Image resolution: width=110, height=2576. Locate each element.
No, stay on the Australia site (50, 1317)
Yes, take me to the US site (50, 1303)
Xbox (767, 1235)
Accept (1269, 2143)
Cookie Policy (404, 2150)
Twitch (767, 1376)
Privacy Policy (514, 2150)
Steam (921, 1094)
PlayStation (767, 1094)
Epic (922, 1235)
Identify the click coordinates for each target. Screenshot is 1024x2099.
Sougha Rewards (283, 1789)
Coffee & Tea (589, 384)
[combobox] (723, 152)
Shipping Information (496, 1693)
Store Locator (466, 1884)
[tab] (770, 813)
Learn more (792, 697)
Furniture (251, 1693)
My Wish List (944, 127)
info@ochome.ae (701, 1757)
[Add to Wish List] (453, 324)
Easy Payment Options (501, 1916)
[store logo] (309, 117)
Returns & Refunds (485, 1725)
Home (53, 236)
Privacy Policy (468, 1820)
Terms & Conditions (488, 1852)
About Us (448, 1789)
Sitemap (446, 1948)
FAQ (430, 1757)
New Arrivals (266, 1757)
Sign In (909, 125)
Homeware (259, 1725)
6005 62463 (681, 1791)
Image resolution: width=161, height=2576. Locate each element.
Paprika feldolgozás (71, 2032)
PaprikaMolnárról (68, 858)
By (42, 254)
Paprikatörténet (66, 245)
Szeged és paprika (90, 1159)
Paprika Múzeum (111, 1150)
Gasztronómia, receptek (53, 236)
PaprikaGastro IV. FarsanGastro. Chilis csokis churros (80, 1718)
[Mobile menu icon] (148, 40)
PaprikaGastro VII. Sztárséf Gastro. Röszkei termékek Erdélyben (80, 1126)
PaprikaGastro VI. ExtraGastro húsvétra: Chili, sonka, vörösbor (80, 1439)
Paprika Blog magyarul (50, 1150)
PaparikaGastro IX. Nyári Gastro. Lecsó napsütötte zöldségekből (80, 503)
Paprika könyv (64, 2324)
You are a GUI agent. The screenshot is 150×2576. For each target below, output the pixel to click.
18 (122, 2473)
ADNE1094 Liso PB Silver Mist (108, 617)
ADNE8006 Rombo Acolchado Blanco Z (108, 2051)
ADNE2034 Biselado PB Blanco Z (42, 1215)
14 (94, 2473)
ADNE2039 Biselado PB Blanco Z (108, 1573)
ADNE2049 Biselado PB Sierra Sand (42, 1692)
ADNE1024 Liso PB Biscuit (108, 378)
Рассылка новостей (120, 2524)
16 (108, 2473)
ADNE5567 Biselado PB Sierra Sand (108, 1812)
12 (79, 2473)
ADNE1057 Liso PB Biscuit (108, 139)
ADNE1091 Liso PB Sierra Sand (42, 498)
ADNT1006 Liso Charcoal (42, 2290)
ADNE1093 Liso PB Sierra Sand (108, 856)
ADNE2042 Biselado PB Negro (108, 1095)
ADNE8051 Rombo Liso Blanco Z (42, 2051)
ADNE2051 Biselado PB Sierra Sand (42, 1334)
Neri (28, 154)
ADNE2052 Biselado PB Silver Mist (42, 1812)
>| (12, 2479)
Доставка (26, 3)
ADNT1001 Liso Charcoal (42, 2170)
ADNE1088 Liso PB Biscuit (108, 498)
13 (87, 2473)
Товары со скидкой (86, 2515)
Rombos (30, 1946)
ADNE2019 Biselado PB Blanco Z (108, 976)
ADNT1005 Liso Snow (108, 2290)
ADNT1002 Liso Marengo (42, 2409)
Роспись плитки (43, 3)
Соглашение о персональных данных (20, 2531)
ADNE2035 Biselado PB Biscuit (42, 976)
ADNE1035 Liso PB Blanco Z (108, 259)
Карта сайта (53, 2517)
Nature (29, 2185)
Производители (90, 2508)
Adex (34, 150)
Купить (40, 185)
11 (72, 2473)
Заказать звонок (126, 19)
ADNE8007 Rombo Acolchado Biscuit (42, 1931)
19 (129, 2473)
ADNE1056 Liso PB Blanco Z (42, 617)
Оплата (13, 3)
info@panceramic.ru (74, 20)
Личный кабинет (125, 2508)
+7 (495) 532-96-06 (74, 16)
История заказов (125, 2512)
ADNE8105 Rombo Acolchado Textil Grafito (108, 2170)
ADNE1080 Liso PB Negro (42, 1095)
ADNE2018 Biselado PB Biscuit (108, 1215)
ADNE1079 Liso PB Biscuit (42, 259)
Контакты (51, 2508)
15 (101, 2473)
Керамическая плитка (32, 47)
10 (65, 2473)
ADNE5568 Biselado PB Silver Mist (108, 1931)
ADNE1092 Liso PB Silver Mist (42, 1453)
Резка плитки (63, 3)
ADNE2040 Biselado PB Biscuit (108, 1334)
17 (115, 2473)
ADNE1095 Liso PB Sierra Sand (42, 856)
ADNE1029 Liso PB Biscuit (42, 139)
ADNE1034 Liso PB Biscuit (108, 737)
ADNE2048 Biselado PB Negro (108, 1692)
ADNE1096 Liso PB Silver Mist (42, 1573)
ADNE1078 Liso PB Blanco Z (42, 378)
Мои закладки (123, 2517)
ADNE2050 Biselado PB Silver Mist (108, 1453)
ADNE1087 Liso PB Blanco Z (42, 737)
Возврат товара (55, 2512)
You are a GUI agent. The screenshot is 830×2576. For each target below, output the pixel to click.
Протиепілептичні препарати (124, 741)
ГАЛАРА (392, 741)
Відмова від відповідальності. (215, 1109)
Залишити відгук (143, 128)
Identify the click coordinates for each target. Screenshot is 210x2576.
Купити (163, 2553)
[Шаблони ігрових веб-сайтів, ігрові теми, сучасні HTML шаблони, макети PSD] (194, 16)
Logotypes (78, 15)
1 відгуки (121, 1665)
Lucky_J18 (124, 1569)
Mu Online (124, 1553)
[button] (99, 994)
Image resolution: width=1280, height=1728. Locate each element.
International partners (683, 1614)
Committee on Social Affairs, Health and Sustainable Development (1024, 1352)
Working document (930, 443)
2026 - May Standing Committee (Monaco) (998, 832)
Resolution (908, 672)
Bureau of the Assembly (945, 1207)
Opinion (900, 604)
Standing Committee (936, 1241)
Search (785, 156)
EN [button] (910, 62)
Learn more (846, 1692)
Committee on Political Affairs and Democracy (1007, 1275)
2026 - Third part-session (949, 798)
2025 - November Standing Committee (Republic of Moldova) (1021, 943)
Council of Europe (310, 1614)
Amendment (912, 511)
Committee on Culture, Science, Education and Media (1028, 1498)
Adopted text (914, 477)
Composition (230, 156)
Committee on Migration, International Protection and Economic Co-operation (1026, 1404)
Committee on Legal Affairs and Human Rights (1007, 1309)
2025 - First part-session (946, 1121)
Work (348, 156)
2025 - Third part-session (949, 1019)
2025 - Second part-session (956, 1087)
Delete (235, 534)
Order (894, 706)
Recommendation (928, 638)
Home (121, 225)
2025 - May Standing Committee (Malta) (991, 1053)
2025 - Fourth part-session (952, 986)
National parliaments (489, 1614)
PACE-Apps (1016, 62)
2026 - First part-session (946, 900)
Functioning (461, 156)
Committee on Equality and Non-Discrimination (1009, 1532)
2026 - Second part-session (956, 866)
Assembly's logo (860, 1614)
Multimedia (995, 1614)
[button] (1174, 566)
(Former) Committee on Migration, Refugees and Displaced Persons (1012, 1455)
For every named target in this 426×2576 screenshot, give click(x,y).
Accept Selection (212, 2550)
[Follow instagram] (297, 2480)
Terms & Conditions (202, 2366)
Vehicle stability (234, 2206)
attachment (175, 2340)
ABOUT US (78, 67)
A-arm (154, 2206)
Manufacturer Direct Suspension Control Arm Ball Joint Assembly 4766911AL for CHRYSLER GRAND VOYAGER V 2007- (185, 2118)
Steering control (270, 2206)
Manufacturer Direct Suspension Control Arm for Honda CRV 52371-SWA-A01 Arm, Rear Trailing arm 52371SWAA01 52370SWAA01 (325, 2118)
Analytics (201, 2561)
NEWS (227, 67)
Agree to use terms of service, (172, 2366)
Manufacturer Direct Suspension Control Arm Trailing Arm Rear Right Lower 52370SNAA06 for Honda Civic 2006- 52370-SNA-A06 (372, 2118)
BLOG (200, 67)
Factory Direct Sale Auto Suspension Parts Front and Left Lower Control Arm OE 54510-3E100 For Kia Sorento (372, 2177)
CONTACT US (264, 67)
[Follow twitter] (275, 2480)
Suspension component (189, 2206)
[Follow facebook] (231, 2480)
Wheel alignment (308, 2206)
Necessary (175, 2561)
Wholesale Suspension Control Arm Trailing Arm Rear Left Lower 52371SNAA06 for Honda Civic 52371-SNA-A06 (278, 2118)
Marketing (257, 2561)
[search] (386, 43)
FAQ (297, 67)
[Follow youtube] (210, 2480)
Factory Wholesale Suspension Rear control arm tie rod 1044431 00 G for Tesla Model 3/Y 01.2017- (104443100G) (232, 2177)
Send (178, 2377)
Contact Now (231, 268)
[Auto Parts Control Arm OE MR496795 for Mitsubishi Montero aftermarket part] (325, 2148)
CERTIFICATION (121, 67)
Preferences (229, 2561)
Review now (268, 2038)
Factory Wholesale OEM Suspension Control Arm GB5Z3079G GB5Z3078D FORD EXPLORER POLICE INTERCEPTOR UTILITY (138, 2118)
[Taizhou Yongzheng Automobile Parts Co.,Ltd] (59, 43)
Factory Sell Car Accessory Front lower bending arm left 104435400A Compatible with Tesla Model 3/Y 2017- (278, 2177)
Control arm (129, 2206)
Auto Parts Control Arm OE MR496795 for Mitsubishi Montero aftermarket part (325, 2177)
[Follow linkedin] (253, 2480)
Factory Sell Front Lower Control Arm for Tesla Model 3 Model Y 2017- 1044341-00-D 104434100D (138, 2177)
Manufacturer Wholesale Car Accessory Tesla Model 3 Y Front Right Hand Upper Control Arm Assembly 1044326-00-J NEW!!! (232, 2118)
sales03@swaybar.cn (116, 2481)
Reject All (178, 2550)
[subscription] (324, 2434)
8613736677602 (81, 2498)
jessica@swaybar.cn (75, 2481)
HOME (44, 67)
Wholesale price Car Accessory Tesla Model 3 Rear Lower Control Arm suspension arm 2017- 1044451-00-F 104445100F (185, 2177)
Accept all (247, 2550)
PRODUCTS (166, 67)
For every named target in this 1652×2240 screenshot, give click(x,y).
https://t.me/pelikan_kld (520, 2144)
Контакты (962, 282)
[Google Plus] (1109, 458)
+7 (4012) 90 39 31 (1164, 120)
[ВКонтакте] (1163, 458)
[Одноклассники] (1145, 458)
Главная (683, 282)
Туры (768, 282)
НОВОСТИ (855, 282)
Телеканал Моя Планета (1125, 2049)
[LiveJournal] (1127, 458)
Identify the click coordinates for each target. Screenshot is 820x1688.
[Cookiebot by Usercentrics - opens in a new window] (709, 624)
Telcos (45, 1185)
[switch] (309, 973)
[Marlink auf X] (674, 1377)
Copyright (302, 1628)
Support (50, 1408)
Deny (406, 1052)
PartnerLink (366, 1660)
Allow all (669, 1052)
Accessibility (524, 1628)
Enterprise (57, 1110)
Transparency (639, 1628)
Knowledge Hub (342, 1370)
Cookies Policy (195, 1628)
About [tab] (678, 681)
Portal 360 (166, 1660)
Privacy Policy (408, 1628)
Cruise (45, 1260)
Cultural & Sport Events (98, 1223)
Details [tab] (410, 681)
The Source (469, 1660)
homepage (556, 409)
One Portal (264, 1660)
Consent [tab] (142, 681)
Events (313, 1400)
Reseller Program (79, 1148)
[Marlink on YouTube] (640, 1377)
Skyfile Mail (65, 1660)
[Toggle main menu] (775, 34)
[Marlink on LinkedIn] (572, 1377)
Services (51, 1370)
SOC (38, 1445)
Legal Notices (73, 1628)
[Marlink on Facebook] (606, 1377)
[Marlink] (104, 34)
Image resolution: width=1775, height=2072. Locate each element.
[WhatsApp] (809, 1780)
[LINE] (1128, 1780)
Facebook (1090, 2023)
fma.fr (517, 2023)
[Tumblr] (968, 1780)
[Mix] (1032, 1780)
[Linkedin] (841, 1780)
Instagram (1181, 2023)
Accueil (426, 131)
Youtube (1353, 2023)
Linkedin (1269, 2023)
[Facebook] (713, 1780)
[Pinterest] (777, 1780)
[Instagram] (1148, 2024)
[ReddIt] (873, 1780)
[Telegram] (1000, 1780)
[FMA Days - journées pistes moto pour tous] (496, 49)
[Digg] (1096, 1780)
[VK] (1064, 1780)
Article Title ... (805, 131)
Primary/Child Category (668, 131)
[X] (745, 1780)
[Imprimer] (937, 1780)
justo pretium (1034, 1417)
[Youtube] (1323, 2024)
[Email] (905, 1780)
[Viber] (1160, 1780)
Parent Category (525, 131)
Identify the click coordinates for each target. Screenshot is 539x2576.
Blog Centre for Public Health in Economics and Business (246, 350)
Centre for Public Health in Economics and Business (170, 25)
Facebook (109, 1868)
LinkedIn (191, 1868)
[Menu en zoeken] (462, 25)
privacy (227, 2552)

━━━━━━━━━━

Go through the records and work out how many lines contain the string "Parts". The answer should be that number alone.

* OUTPUT: 4